In an eleven-minute video on his substack page, CUNY journalism professor and frequent news commentator Peter Beinart passionately picks apart Secretary of State Blinken’s responses on the Gaza war, during the exit interview conducted by Lulu Garcia-Navarro for the NY Times Magazine (in the YouTube recording, they begin to discuss Israel at moment 24:45). In what’s really a critique of the Biden administration’s relationship with Israel during this post October 7th period of war, Beinart effectively points out how lame US policy has appeared in exhorting humanitarian relief efforts for the people of Gaza while forgoing its obvious leverage as Israel’s primary arms supplier.

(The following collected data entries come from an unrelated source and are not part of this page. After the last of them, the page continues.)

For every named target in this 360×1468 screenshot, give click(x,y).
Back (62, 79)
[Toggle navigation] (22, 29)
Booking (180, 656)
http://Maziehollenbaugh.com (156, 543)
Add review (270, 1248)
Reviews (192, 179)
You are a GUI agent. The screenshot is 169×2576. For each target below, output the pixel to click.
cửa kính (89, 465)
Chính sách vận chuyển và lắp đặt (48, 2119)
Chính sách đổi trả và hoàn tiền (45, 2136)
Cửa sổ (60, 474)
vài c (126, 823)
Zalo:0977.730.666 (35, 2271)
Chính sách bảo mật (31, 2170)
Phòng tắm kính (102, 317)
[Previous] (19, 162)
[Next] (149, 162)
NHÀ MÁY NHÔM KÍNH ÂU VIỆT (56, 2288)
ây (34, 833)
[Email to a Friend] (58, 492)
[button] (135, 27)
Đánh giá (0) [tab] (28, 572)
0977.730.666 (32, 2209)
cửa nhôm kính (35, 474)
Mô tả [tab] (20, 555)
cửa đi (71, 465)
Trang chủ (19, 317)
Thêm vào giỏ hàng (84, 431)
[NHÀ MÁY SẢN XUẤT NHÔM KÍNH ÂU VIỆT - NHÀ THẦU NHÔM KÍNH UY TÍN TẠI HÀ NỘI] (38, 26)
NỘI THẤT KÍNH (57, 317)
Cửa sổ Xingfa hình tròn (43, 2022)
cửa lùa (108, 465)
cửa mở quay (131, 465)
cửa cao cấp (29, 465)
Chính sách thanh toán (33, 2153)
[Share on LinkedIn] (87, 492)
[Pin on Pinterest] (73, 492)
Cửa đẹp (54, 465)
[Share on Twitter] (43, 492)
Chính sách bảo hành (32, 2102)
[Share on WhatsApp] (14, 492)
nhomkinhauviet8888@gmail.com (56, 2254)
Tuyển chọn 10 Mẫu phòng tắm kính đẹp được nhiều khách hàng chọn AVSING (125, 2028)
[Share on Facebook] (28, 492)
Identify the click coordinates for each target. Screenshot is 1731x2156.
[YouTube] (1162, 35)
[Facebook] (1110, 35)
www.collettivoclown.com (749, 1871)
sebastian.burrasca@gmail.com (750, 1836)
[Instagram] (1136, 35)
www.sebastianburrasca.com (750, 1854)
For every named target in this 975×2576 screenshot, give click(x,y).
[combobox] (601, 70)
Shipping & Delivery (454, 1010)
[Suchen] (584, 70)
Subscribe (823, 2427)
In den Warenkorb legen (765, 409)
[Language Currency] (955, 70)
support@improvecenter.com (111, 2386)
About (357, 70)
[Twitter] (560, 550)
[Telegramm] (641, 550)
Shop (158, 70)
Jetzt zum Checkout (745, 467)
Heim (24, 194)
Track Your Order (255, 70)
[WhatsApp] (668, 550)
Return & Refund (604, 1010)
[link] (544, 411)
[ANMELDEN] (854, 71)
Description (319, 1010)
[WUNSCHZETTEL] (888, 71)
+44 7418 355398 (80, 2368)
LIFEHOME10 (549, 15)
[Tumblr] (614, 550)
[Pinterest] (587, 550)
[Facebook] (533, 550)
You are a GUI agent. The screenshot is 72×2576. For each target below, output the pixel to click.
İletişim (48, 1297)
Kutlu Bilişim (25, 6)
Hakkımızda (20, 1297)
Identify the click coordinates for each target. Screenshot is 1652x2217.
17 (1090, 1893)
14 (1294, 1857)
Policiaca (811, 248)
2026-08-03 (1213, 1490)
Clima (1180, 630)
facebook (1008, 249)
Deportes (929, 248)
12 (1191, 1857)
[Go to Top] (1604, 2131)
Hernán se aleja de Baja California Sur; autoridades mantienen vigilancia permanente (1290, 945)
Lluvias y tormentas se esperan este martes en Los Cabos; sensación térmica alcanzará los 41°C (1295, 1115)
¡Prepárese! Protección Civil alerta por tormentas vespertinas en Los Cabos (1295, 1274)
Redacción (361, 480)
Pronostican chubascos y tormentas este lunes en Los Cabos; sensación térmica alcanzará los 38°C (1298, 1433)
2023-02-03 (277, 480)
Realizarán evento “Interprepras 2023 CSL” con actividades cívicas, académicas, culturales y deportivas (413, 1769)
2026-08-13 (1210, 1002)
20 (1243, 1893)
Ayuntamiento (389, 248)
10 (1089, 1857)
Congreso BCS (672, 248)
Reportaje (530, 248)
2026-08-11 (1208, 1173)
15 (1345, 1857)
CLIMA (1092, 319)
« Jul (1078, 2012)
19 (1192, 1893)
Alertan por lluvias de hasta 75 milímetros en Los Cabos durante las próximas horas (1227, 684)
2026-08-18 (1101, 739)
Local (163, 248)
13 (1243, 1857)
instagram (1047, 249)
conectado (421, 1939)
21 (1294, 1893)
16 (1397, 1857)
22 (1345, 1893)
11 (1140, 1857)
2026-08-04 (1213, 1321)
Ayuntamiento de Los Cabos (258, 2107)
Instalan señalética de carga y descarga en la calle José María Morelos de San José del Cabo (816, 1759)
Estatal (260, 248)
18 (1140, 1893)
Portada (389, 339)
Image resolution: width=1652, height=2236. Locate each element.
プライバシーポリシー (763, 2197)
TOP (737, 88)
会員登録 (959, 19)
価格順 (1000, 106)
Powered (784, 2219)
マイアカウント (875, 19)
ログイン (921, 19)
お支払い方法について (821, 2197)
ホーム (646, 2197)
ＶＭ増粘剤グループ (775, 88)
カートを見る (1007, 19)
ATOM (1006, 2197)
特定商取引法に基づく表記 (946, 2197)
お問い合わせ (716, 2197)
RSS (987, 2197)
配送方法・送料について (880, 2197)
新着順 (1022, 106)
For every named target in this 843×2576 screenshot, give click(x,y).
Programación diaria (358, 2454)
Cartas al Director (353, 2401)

Garcia-Navarro’s tough questioning reflects how Israel is coming across to most of the world, as it witnesses Gaza’s destruction. Blinken and the Biden administration needed to do a better job convincing the world that they were not enabling this wanton destruction.
To be fair, the Biden administration has wanted both to support Israel at a genuine hour of need and to alleviate the humanitarian catastrophe taking place in Gaza. This proved insufficient given the nature of Prime Minister Netanyahu’s extremist coalition government and the fanatical nature of Hamas, which is singularly indifferent to the suffering of its people.
But Beinart’s moral outrage is exclusively aimed at the United States and Israel, with not a word about the actions and nature of Hamas. Blinken seems most effective starting at about 38 minutes of the video when he laments:
… that for all of the understandable criticism of the way Israel has conducted itself in Gaza, you hear virtually nothing from anyone since Oct. 7 about Hamas. Why there hasn’t been a unanimous chorus around the world for Hamas to put down its weapons, to give up the hostages, to surrender — I don’t know what the answer is to that. Israel, on various occasions has offered safe passage to Hamas’s leadership and fighters out of Gaza. Where is the world? Where is the world, saying, Yeah, do that! End this! Stop the suffering of people that you brought on! Now, again, that doesn’t absolve Israel of its actions in conducting the war. But I do have to question how it is that we haven’t seen a greater sustained condemnation and pressure on Hamas to stop what it started and to end the suffering of people that it initiated.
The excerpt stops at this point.